[Start of DATA ROWS]

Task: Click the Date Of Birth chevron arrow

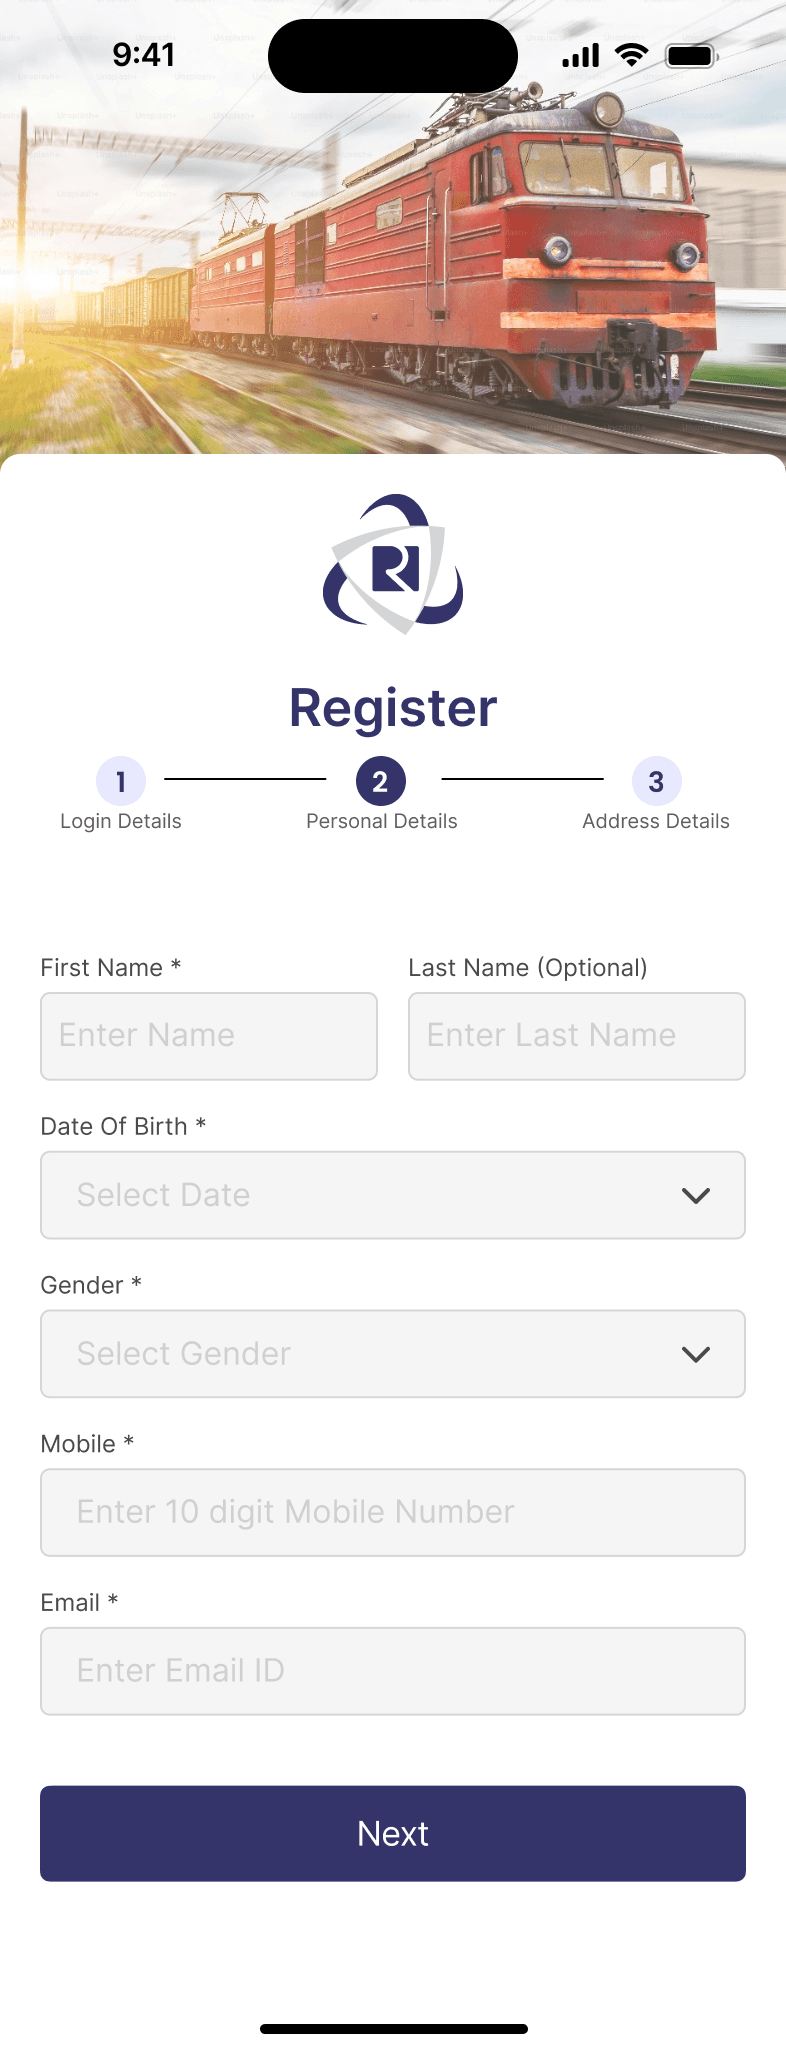Action: tap(696, 1195)
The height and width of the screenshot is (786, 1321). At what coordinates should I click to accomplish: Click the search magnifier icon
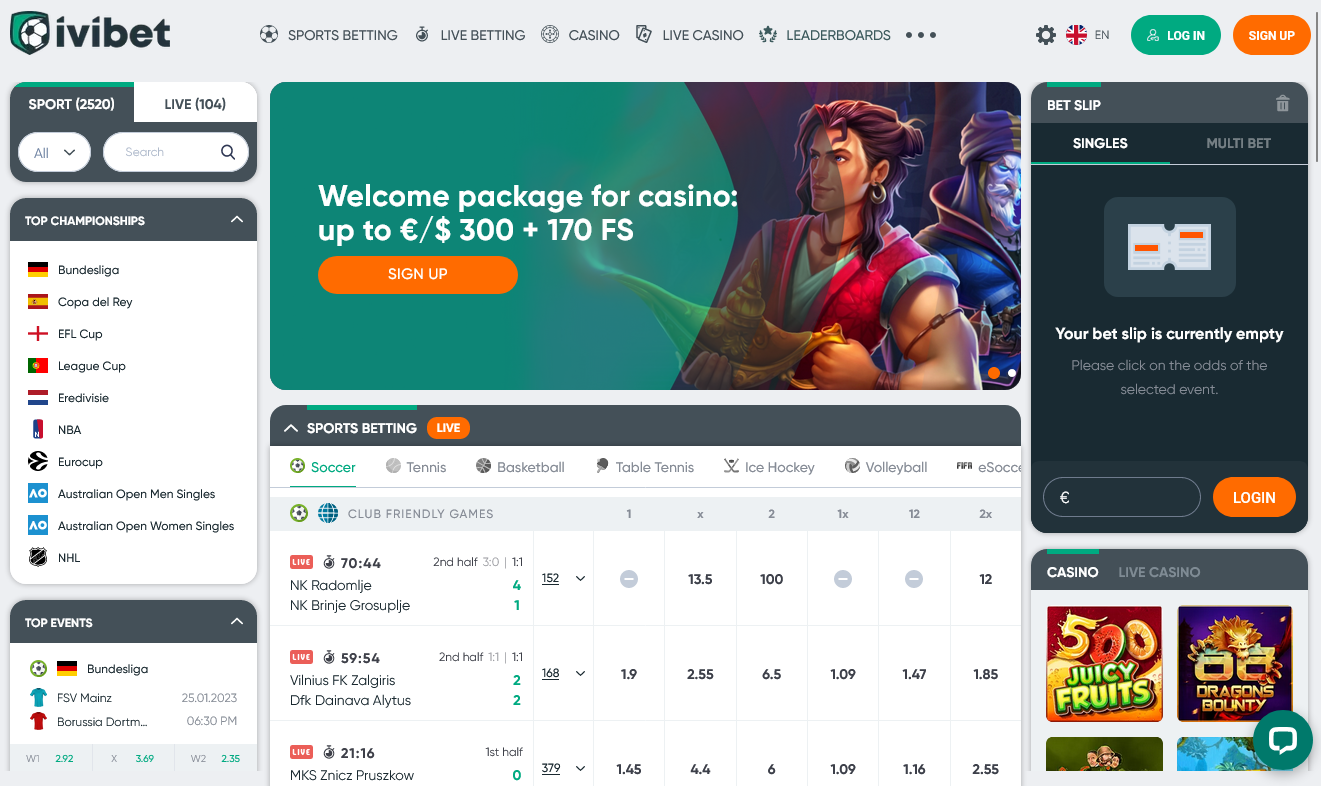(x=228, y=152)
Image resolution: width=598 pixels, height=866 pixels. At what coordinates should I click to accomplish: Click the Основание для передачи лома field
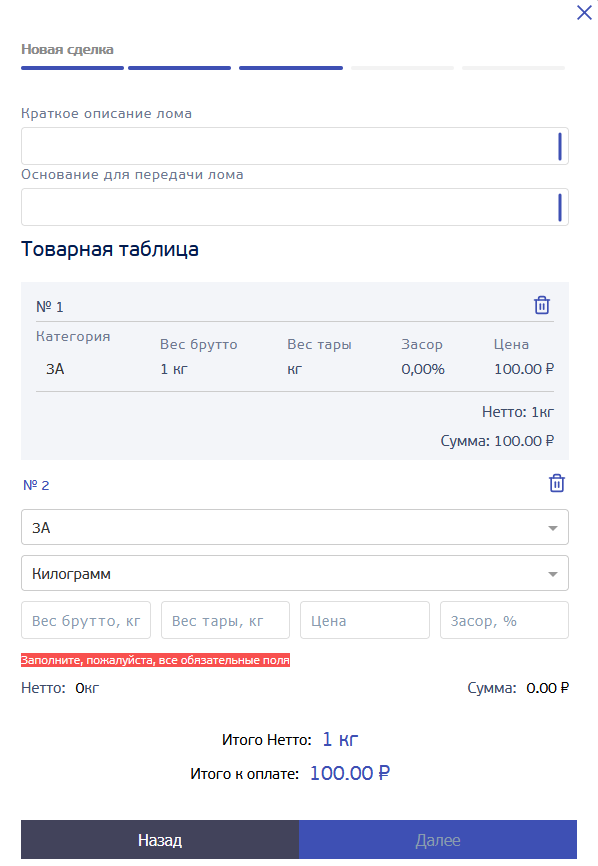(x=295, y=207)
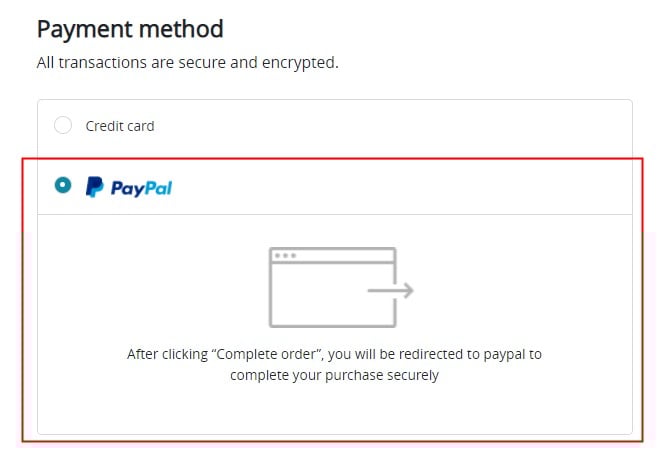Screen dimensions: 667x463
Task: Click the word "Payment" in the heading
Action: pyautogui.click(x=83, y=29)
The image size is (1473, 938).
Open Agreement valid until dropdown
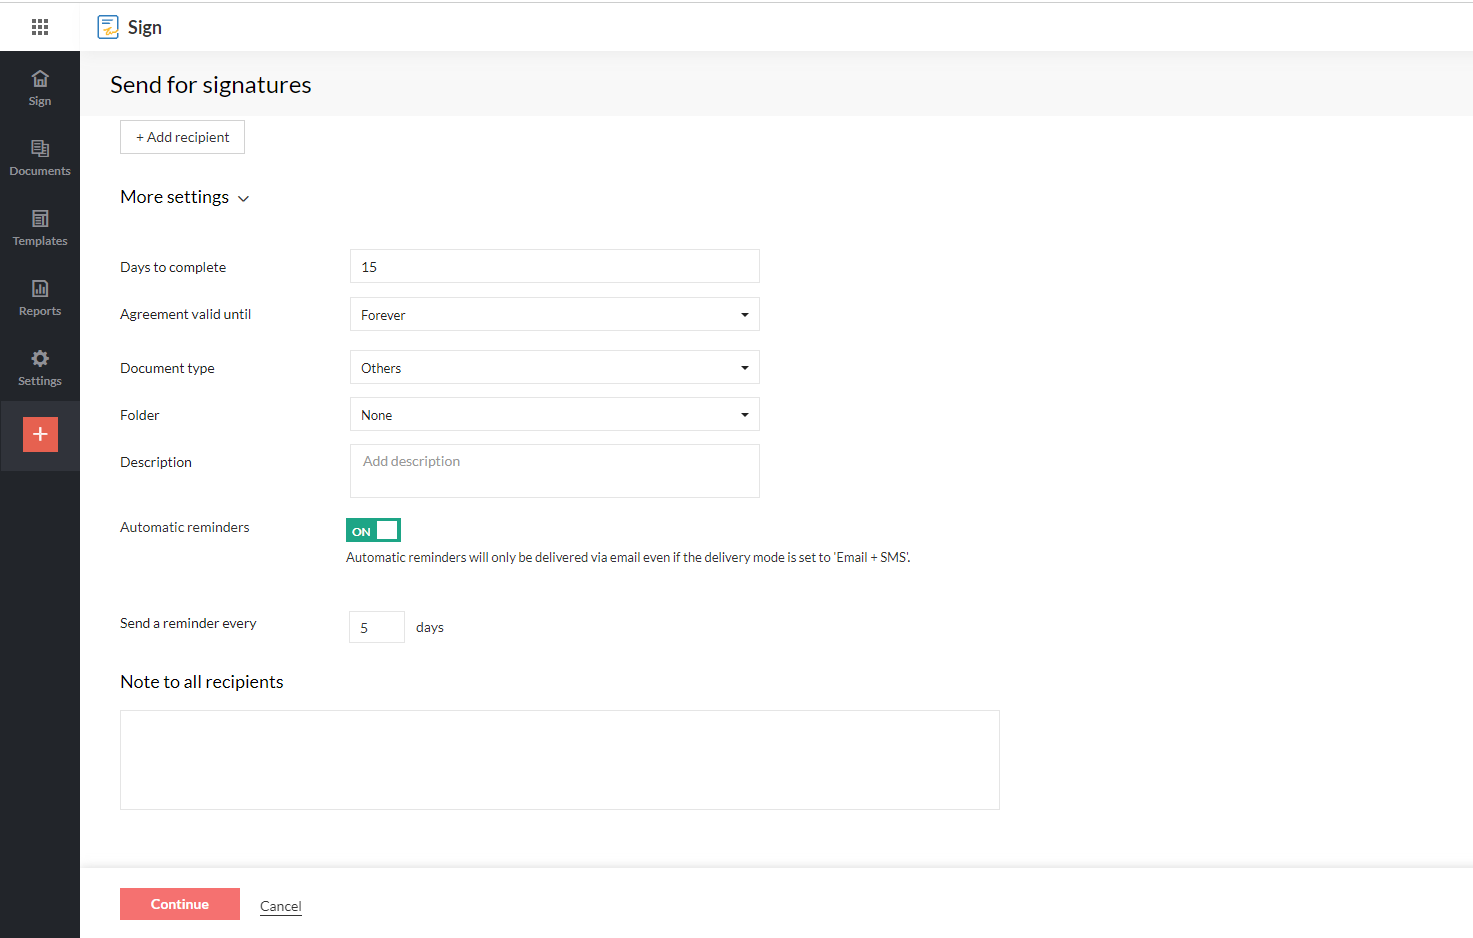click(554, 314)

[End of DATA ROWS]

#### EXERCISE GOAL:
Report how many lines in the entries above contain the string "width", matching case exactly. Give only the number.

#### COMPLETE RESPONSE:
2